Friday, September 11, 2009

United Nations Rise Against Wooden Dollar


British economists from Capital Economics said as a result of a recent research that the Russian ruble was expected to lose about ten percent of its value against the dollar. Russian analysts share such a conclusion and say that there is nothing terrible about it. The United Nations Organization in its turn published a new research in which it criticized the dollar as an international currency and offered to replace with an artificial one.The report from the UN conference on Trade and Development particularly stated that the global currency system was not efficient. The system, the report said, hampers the development of the world economy and serves one of the reasons for the current economic crisis.

One of the authors of the report said that replacing the dollar with an artificial currency could solve a number of problems connected with the state debt and the imbalance in the field of international trade.

"A viable solution to the exchange-rate problem would be a system of managed flexible exchange rates targeting a rate that is consistent with a sustainable current-account position, which is preferable to any 'corner solution.' But since the exchange rate is a variable that involves more than one currency, there is a much better chance of achieving a stable pattern of exchange rates in a multilaterally agreed framework for exchange-rate management," said the U.N. body.

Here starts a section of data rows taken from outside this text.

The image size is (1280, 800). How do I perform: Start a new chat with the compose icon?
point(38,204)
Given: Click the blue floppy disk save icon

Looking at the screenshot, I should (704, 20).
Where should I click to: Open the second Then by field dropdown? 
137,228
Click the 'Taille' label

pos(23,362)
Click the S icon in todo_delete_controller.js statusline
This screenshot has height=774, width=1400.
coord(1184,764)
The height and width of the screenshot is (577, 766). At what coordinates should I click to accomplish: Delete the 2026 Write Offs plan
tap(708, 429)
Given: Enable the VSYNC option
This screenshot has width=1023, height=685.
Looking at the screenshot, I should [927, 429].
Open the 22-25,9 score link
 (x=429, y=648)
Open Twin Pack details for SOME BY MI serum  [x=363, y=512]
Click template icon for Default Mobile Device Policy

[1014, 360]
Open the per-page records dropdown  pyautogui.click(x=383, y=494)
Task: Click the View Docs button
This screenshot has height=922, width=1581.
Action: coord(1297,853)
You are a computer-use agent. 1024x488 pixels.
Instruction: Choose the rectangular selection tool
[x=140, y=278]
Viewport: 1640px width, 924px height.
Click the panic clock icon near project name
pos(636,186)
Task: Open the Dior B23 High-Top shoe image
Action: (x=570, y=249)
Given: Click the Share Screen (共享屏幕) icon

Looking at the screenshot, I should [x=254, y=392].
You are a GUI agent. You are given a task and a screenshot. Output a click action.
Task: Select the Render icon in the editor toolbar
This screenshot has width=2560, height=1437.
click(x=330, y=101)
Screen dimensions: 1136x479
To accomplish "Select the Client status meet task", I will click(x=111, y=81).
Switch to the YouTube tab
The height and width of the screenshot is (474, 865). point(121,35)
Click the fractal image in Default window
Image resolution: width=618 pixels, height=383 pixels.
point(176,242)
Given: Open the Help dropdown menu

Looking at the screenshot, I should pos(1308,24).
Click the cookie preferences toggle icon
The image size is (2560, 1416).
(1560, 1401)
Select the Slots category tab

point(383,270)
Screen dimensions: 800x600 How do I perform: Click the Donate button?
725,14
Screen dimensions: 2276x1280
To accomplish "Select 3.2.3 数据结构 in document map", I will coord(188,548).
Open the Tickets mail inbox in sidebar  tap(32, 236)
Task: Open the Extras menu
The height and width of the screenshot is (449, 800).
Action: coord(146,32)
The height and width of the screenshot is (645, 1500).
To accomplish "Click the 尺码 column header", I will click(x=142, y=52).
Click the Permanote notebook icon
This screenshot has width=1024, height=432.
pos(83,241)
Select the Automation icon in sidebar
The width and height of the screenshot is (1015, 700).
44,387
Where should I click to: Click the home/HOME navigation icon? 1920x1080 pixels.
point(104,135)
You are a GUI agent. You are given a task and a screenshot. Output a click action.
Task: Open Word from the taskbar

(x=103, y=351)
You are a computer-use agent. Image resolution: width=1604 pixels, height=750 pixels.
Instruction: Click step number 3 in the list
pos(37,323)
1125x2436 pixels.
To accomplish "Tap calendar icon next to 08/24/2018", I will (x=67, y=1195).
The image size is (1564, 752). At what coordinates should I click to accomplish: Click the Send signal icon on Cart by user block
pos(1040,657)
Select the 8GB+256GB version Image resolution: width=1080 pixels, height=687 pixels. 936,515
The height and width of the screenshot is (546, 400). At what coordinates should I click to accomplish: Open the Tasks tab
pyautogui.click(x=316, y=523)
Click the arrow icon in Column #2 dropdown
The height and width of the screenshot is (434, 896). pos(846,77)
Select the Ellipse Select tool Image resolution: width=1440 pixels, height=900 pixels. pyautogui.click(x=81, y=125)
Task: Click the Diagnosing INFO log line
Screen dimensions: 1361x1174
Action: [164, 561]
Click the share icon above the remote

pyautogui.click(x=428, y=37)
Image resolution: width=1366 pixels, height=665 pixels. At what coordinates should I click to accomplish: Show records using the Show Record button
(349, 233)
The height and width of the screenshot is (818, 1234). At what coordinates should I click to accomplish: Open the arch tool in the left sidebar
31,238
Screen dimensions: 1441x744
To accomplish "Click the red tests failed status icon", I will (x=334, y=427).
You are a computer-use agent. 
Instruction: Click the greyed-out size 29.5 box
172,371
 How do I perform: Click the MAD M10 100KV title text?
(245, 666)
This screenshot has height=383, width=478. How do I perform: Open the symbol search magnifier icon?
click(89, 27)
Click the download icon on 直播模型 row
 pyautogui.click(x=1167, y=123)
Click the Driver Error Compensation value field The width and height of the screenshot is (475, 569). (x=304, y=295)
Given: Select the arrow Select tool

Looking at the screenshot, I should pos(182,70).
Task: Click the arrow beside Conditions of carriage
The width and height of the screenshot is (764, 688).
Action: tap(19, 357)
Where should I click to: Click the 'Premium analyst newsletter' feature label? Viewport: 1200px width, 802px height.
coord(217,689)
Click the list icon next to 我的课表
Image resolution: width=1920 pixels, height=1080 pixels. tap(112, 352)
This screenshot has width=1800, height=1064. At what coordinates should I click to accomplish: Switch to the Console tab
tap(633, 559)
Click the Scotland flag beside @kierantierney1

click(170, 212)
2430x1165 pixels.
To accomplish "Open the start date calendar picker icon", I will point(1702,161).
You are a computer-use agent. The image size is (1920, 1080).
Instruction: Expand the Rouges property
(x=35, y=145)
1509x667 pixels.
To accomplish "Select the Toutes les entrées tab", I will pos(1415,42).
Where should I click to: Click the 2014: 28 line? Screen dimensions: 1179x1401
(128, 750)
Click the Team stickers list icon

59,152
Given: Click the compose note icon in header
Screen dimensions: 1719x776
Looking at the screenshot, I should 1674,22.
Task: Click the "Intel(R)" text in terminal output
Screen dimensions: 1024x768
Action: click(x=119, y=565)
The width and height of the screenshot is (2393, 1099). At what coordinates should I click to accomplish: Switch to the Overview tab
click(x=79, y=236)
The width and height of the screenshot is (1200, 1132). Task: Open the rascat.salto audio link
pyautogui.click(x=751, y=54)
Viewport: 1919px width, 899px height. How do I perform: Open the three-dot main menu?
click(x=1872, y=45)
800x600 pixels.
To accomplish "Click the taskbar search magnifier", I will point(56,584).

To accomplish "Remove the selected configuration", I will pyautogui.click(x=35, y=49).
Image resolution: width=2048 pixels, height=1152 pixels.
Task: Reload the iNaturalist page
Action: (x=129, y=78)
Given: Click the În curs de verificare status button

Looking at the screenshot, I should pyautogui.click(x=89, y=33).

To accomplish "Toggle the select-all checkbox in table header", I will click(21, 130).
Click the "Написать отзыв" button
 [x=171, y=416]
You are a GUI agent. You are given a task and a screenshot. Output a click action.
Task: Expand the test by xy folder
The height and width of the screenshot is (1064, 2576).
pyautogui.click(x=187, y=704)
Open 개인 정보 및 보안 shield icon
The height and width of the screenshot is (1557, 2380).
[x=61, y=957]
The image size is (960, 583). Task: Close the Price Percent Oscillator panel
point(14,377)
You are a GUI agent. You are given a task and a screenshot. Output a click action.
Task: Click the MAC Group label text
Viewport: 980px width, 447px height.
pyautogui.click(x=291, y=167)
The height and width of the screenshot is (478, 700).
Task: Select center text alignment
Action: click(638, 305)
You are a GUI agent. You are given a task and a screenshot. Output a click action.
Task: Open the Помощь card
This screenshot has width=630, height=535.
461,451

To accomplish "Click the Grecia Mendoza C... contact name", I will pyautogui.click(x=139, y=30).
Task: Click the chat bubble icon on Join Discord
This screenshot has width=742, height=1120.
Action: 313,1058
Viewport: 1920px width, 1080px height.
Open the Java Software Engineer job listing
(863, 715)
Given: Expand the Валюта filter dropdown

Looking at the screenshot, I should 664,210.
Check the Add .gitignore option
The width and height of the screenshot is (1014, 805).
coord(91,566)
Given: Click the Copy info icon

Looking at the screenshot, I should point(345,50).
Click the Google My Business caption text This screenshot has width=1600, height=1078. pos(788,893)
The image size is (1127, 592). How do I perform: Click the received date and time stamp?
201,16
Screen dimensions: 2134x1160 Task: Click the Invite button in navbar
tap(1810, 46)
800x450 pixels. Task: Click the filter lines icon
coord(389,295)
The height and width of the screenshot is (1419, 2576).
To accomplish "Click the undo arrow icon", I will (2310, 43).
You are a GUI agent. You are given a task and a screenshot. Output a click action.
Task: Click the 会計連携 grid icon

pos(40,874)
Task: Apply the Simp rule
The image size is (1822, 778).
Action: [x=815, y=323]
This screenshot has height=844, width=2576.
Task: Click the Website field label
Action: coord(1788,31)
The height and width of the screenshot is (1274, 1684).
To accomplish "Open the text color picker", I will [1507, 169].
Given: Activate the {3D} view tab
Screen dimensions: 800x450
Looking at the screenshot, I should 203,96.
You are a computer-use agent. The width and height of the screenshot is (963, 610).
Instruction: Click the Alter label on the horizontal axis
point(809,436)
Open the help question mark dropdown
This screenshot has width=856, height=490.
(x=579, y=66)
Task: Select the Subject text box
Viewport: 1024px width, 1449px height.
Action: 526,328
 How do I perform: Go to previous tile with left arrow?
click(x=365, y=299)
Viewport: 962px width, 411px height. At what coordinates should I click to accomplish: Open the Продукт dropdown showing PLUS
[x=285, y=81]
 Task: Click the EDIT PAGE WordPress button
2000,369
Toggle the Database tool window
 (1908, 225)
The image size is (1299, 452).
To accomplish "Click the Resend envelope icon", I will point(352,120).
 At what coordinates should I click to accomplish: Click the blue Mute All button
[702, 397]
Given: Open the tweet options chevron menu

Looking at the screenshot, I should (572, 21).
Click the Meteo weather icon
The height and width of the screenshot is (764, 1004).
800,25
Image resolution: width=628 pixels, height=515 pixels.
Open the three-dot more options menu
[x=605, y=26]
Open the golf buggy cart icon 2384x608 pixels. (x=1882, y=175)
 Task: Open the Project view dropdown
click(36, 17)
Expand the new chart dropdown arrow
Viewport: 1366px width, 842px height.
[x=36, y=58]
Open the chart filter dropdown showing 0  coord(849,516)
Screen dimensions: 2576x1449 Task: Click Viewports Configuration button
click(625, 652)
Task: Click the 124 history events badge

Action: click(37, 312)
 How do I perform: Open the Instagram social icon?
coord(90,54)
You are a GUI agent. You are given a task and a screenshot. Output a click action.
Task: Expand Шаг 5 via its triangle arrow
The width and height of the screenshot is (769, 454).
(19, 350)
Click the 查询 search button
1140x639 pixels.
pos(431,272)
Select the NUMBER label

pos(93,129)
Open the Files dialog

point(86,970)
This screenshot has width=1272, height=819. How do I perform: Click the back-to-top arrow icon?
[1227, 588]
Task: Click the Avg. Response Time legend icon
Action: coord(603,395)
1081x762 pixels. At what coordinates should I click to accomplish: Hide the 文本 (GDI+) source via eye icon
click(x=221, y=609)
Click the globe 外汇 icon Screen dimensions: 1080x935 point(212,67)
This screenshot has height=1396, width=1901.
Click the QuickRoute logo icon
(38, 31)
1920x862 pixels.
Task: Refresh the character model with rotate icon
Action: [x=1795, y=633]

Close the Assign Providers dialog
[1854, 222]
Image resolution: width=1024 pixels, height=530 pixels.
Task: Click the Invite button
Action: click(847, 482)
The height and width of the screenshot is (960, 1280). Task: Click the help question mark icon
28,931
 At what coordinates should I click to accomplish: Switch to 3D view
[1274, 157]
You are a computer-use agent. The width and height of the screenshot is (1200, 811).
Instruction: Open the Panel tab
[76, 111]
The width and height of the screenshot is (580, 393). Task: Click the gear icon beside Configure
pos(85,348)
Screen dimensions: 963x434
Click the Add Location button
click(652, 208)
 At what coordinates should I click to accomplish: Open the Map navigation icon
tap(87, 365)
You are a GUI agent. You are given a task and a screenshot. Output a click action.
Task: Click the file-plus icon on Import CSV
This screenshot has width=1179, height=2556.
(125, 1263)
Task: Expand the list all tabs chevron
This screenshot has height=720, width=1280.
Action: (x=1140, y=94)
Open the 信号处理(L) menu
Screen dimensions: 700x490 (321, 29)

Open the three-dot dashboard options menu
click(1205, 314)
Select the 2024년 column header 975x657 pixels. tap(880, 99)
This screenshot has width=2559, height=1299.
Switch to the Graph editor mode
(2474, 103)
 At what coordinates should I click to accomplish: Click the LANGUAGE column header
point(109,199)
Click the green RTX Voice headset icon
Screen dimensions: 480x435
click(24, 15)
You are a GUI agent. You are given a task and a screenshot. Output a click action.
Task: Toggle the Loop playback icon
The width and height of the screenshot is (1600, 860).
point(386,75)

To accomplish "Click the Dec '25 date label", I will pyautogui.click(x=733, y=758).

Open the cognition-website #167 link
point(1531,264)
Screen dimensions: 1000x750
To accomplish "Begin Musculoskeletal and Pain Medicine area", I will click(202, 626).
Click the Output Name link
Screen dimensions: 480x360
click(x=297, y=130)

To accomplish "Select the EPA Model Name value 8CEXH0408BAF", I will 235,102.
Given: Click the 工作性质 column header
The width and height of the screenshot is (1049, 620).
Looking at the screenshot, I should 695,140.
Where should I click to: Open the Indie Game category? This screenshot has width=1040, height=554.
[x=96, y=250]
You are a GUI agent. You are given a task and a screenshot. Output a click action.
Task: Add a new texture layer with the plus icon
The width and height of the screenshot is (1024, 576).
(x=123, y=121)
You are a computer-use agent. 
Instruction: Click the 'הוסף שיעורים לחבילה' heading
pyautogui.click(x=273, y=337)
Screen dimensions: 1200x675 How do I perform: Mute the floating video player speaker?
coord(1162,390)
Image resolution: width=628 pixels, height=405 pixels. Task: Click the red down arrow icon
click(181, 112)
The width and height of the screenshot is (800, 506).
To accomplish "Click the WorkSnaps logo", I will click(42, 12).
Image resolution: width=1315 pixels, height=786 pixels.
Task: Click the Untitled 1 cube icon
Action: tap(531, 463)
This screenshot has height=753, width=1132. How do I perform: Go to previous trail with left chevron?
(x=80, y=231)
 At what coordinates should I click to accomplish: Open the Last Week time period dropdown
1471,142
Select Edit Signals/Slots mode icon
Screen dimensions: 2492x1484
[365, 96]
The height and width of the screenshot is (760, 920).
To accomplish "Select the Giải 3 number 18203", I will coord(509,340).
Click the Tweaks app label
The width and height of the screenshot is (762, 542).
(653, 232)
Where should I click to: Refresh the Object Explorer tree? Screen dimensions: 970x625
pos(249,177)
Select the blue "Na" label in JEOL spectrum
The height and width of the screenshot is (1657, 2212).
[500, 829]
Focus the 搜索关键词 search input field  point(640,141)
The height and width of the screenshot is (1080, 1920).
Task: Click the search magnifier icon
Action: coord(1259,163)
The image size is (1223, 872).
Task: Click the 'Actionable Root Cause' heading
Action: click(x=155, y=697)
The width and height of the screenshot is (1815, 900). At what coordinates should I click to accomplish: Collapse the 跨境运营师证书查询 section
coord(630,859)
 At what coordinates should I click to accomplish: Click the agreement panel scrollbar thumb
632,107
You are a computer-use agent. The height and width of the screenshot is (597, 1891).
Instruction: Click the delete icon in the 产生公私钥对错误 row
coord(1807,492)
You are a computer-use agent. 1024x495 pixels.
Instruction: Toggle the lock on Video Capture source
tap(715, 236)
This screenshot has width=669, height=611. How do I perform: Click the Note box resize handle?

“This subject is not new at all, but I do not think that this problem will be paid any attention to during the upcoming several years. The crisis of trust and the crisis of finance is enough for the economy today, no one needs a currency crisis. One needs to look into current problems and not create new ones,” finance expert Alexander Osin told the Noviye Izvestia newspaper.

However, a new currency has all chances to emerge some day, the expert said.

The subject of the dollar’s replacement surfaced for the first time in November of 2008, during the G20 summit in Washington. It was Russia and China that offered the issue for discussion. China support Russia, but other members of the summit decided to take a break without setting forth any objections, though.